Another concern with cat feces is toxoplasmosis, a parasite that infects humans and other animals. Of all creatures, only cats are known to excrete oocytes–a form of the parasite that can survive in the environment for years and is resistant to most disinfectants.
Toxoplasmosis is a serious concern for pregnant women, persons with AIDS, and patients receiving immunosuppressive treatments. Most others who contract toxoplasmosis exhibit mild symptoms, such as headaches, muscle aches, swollen lymph nodes, or sore throats. Humans become infected with toxoplasmosis primarily by ingesting contaminated food and water. Gardens are a secondary source of infection. Roundworms and toxoplasmosis need not deter you from gardening.
The following precautions will minimize your chances of contracting either:
- Don’t add dog or cat feces to your compost pile or garden soil.

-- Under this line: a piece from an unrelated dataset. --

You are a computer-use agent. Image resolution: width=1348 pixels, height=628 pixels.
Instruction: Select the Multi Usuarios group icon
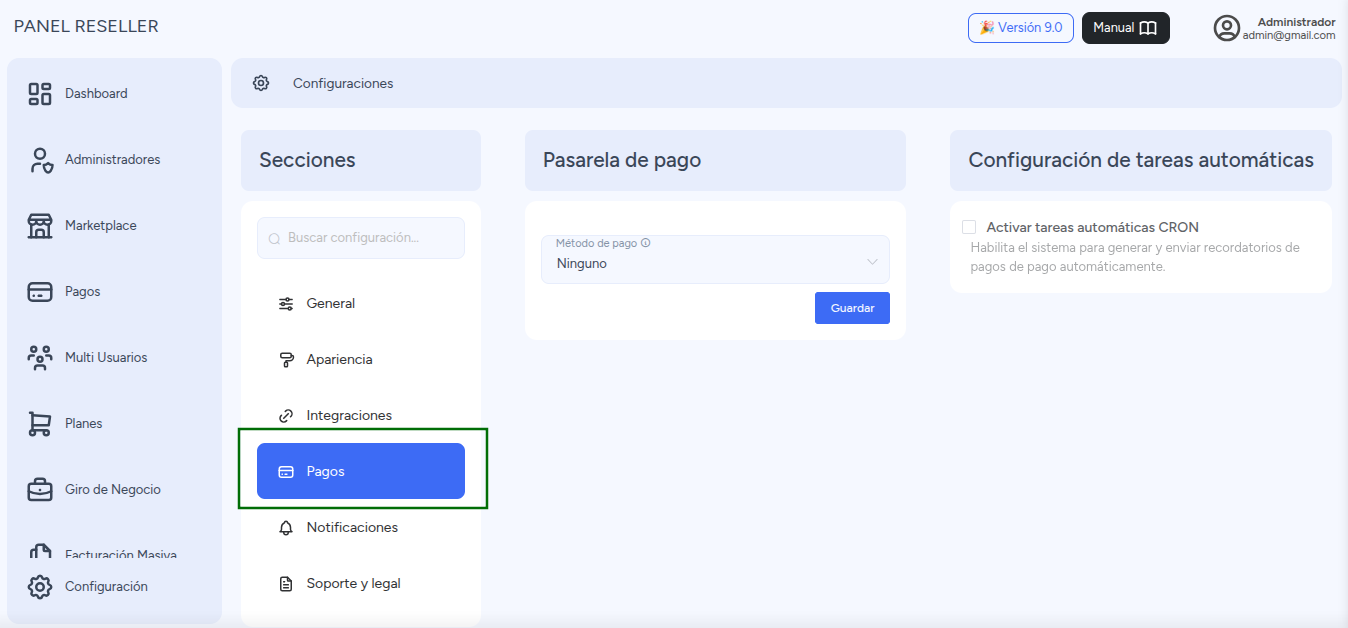click(x=40, y=358)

- Keep pets from using your vegetable garden as a toilet. Laying 1-inch mesh chicken fencing over the vegetable bed usually deters pets but allows vegetables to grow up through it.
- Regularly clean up and dispose of dog and cat droppings.
- Treat your dogs and cats for roundworms
- Never feed your cat’s uncooked meat or bones. Most cats become infected with toxoplasmosis by eating tissues of infected animals, including birds and small mammals.
- Wash vegetables and fruits thoroughly before eating
- Wear gloves while gardening.
- Wash your hands thoroughly after handling soil.